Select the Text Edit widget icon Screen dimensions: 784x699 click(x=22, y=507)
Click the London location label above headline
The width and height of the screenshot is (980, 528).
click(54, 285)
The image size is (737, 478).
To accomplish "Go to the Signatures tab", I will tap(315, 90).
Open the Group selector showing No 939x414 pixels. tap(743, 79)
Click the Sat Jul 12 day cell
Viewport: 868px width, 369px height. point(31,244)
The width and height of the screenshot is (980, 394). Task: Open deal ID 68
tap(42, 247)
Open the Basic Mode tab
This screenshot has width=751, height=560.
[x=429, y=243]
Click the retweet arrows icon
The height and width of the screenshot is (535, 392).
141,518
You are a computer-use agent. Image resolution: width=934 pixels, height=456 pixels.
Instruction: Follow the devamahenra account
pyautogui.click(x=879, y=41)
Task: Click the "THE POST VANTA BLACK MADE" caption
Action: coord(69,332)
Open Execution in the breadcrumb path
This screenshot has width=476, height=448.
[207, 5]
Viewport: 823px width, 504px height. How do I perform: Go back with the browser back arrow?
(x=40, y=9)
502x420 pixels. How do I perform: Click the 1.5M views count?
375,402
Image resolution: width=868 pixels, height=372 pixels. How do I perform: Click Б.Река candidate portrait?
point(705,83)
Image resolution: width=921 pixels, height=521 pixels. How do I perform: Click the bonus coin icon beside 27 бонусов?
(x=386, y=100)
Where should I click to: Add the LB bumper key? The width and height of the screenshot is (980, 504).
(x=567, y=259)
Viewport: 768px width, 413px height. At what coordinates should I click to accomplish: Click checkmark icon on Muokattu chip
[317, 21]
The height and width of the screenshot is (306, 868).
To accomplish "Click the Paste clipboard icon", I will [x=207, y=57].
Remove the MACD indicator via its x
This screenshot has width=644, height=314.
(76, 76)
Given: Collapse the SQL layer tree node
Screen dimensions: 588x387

◇ ◇ ◇ ◇ ◇ ◇ ◇

Aim of the exercise: Only a number is wanted here: how many lines of the material hold the word "will".

Answer to the exercise: 2